TASK STATEMENT ▸ Rewrite the data between the line holding "This screenshot has height=985, width=1600." and the line holding "[x=443, y=283]", inclusive, reproducing every line, requests included. Multiply each coordinate in the answers by 2.25 and round to the nearest whole number, rounding halves up, leaving all numbers in the requests unchanged.

INPUT ROWS ▸
++++
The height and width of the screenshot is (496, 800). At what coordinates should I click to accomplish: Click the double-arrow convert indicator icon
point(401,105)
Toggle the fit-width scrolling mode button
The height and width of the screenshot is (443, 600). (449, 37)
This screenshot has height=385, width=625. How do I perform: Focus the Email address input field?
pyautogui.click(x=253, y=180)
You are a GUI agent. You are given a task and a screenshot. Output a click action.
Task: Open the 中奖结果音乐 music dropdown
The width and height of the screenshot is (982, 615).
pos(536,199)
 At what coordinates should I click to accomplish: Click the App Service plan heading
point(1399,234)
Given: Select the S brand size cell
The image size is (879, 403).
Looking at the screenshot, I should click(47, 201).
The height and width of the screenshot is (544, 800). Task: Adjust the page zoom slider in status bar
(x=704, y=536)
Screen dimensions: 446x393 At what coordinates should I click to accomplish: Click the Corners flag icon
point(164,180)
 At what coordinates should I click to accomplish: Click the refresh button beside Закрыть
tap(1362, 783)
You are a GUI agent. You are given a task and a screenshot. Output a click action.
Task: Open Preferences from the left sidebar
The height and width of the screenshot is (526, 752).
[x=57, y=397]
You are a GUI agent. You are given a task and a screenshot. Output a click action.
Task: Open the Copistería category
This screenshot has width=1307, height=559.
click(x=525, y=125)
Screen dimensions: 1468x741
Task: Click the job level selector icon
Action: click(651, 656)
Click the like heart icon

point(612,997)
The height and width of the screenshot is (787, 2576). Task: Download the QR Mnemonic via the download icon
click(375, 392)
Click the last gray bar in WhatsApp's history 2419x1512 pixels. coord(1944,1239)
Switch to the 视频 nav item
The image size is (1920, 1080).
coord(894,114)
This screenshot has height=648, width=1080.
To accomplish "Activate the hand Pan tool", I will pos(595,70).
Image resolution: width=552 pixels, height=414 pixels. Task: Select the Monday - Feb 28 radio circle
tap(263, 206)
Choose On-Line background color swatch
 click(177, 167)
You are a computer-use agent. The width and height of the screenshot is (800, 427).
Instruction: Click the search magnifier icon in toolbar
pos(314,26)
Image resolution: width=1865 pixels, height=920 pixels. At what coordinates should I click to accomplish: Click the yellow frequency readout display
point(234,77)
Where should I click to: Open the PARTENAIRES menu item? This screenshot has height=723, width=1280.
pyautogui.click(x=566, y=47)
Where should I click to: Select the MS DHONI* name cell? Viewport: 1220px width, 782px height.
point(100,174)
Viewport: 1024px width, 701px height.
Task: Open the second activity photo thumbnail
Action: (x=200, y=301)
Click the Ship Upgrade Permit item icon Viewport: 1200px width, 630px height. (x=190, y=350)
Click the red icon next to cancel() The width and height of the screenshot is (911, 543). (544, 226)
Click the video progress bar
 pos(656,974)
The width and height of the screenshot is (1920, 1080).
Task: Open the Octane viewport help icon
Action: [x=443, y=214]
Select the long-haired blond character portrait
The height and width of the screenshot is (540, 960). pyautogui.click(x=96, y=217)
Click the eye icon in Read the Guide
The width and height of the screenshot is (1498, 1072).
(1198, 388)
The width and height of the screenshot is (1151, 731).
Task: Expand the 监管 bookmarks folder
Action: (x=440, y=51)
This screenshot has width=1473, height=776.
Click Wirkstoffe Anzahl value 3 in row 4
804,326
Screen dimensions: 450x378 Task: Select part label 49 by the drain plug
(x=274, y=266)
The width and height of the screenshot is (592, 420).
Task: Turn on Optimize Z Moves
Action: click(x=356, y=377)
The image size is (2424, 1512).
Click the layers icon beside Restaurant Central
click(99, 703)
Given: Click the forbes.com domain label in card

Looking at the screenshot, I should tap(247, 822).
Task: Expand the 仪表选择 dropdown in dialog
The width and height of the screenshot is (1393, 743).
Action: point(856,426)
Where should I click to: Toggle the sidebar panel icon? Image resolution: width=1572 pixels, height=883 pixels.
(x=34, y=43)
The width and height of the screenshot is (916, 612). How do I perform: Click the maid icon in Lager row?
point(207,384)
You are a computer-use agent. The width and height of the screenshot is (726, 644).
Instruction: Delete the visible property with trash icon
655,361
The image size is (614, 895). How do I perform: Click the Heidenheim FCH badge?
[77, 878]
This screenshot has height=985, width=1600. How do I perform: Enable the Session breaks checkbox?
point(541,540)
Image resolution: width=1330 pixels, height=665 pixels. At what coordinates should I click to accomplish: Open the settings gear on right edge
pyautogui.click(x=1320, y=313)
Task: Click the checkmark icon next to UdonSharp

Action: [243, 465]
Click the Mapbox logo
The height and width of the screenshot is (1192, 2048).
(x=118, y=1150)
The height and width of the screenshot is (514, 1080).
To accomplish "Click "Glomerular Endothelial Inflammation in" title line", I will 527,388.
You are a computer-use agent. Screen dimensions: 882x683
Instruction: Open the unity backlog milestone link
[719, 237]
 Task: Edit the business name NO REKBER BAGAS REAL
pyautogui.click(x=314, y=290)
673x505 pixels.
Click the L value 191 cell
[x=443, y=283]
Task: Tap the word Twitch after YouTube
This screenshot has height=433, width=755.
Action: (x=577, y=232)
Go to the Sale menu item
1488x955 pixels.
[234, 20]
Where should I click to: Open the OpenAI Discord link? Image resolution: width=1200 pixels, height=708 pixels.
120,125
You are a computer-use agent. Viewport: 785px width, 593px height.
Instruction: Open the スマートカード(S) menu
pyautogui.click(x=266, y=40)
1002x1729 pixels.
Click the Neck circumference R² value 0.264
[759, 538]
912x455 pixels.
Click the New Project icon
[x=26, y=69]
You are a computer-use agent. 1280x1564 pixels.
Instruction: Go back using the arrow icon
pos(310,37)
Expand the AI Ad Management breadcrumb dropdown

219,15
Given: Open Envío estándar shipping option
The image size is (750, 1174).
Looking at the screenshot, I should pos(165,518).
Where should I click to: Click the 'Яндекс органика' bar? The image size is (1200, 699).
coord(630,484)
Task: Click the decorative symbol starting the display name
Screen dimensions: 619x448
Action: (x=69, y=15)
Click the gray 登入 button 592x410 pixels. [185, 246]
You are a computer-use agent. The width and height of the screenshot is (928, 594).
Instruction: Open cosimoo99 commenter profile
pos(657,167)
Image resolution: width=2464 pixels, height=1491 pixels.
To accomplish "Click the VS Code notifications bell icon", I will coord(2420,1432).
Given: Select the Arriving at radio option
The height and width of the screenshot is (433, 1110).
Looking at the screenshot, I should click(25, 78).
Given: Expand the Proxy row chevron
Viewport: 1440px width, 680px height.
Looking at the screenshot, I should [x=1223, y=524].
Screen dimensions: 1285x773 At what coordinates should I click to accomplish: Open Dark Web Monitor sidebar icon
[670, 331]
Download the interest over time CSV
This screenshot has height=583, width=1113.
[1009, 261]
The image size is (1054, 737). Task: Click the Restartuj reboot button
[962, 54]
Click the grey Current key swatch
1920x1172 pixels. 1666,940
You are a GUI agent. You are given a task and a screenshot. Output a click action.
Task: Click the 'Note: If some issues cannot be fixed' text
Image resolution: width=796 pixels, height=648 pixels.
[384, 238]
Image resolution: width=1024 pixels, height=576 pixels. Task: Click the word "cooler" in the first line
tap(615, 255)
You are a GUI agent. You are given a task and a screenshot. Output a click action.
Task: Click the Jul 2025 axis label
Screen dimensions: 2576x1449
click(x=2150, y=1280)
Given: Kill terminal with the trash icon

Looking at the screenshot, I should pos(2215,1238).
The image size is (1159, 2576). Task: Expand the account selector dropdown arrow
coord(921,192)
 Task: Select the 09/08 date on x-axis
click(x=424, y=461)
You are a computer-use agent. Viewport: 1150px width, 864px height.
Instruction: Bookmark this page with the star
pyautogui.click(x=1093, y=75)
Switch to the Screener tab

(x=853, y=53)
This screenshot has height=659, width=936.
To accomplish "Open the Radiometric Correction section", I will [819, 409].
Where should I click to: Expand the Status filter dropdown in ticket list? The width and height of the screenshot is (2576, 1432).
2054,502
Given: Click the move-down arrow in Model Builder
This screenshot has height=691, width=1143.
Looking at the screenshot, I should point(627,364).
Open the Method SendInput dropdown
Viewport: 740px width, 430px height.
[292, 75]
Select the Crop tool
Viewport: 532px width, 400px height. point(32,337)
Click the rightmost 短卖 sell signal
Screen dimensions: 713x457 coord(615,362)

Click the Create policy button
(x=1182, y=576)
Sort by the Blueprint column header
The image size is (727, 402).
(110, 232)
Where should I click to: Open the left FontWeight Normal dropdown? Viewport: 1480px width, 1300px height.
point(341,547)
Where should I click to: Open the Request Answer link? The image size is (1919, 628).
++++
SOLUTION FOR THIS PROBLEM ▸
This screenshot has height=985, width=1600. How do I perform: Enable the Session breaks checkbox?
point(1217,1215)
Image resolution: width=1330 pixels, height=665 pixels. At what coordinates should I click to accomplish: Open the settings gear on right edge
pyautogui.click(x=2970, y=704)
Task: Click the checkmark icon next to UdonSharp

Action: [547, 1046]
Click the Mapbox logo
The height and width of the screenshot is (1192, 2048).
(x=266, y=2588)
The height and width of the screenshot is (514, 1080).
To accomplish "Click "Glomerular Endothelial Inflammation in" title line", I will 1186,873.
You are a computer-use agent. Screen dimensions: 882x683
Instruction: Open the unity backlog milestone link
[1618, 533]
 Task: Edit the business name NO REKBER BAGAS REAL
pyautogui.click(x=707, y=653)
673x505 pixels.
Click the L value 191 cell
[x=997, y=637]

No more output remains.